Hospitals are to begin reporting secondary diagnoses present on the admission of patients starting with discharges on Oct. 1, 2007. One year later, cases with these conditions would not be paid at the higher rate unless they were present on admission.
Stephen Frew, JD, a web site publisher (www.medlaw.com) and health care risk management specialist, has expressed skepticism about the motivation behind the rule, pointing out what he calls "some spin issues."
"Not all of these 'errors' are preventable in the best system, and patients often contribute to the events in ways that are beyond hospital control," he says. "Not paying for the 'errors' has a strong emotional appeal to the public, but what are the real costs and consequences going to be? I am not all that sure CMS has those even on the radar yet."

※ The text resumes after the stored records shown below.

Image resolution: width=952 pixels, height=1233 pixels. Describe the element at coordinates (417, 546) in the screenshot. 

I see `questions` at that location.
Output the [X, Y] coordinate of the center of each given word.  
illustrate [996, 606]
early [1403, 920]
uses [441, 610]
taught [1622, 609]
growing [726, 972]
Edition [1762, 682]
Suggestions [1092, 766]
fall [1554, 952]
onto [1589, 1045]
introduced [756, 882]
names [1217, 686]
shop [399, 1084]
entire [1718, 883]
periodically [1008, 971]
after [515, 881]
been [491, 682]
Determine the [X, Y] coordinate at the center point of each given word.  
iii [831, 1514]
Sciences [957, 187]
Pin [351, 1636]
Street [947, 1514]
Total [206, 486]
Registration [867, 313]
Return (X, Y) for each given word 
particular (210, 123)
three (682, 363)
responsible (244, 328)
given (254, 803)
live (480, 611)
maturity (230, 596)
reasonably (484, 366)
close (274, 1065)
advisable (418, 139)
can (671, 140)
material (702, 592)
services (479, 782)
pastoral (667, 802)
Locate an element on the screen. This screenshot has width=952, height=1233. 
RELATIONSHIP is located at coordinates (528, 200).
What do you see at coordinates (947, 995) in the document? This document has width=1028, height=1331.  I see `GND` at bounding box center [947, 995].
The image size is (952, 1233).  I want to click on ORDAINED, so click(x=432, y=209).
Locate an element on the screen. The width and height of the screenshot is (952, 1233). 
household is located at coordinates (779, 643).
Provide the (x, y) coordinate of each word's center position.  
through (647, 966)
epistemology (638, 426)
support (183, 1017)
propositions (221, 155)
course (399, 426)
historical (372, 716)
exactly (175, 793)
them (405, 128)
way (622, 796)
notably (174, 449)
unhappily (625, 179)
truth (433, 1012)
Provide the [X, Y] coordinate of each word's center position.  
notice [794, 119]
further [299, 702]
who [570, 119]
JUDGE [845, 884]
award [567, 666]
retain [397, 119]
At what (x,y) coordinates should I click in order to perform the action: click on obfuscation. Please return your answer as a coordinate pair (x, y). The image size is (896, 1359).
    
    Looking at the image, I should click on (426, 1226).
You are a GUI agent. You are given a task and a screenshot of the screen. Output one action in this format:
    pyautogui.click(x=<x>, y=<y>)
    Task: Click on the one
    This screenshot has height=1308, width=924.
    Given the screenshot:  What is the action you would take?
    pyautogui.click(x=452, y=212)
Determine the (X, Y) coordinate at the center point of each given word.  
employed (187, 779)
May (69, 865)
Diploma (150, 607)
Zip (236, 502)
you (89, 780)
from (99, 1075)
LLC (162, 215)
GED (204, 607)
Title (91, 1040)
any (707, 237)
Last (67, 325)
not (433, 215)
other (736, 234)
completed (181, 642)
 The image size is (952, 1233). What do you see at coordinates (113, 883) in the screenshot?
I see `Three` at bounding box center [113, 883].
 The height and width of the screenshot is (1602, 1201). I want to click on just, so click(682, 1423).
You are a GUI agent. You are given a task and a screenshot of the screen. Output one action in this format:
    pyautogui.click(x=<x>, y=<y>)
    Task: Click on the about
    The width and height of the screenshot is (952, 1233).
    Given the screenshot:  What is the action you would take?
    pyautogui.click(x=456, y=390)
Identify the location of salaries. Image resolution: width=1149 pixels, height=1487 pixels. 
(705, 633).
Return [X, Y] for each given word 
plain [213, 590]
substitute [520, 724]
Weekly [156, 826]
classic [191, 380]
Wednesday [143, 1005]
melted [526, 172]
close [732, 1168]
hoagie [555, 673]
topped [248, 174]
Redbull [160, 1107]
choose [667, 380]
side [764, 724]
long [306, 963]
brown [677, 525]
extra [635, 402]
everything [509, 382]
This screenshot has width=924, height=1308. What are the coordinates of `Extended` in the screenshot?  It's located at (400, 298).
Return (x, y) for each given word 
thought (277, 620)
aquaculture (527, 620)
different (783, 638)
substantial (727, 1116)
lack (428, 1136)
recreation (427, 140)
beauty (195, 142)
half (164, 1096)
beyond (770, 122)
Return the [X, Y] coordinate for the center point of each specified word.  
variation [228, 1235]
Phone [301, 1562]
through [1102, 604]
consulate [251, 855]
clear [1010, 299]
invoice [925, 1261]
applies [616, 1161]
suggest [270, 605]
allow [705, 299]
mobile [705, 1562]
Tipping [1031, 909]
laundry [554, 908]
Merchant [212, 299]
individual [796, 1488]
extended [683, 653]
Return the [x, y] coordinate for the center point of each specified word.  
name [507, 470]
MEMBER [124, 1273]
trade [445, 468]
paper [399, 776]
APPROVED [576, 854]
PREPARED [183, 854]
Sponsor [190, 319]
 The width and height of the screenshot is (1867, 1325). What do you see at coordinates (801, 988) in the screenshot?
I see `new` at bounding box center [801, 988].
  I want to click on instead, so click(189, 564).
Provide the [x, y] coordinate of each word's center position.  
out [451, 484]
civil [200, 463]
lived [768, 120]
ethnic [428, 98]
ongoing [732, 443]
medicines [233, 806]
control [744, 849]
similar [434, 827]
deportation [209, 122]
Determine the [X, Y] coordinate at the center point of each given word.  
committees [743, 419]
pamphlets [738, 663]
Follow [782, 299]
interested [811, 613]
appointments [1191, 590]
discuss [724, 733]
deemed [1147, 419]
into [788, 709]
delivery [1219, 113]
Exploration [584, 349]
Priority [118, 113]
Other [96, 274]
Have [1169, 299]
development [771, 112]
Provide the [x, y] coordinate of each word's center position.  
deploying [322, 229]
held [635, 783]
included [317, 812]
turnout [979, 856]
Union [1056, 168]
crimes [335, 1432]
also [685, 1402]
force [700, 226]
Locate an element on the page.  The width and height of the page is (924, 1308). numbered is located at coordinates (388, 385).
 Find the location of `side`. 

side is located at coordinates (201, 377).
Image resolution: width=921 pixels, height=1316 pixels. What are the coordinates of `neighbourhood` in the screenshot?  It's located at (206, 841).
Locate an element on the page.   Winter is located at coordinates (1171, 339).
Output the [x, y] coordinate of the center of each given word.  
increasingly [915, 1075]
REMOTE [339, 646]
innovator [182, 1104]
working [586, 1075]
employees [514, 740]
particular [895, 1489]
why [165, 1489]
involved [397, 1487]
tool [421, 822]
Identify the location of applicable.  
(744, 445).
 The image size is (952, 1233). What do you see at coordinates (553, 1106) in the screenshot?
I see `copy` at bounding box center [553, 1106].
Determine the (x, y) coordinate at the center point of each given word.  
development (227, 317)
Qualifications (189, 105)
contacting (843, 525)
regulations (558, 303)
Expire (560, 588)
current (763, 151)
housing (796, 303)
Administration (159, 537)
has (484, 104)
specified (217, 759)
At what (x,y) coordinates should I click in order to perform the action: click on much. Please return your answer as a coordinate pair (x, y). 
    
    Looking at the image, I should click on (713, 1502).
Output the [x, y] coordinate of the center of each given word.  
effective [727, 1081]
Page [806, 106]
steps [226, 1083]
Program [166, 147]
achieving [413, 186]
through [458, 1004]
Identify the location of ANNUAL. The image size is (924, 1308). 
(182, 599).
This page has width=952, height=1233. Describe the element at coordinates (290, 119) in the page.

Frew raises the question of whether cutting payments to hospitals for these events will improve care so that after a while all providers are receiving full payment again, and says he believes such an outcome to be unlikely.
"Once money is 'saved,'" he adds, "it has a way of disappearing into the great federal black hole, and it certainly does not occur to Congress to return it to the taxpayers — or to pay it to hospitals to cover the care of uninsured patients."
Frew predicts that private insurers will join in on the idea, and that balance billing will be one of the unintended consequences of the rule.
"Under Medicare, denied claims cannot be billed to the beneficiary, so the denied claim is just the hospital's loss," he says. "Similarly, most managed care plans and some states prohibit balance billing.
"What happens to patients who have private insurance that cannot enforce a 'no balance billing' rule because there is no state law?" Frew adds. "Odds are that the patient gets stuck with the bill."
That could lead, he suggests, to a second unintended consequence of the new CMS rule: "When patients get a notice that their care was not paid for because the hospital committed an unpardonable 'error,' many of them are going to seek out a malpractice lawyer, and these issues will suddenly become prima facie proof of malpractice."
Another concern, Frew says, is the cost of testing every patient admitted to the hospital to determine whether the person already had an infection.
The health care system would be better served, he contends, if CMS were to set aside more money — not less — and reward hospitals that reach goals for reduction in errors that the agency is concerned about.
"Maybe there are hospitals out there that would like to have more revenue and would do something to reduce risk to get higher reimbursement," he notes.
"Most of the [hospitals] I visit are working their hearts out to get these risks under control for a lot of reasons," Frew adds. "If it were just a simple matter of trying, all of these issues would have disappeared a long time ago."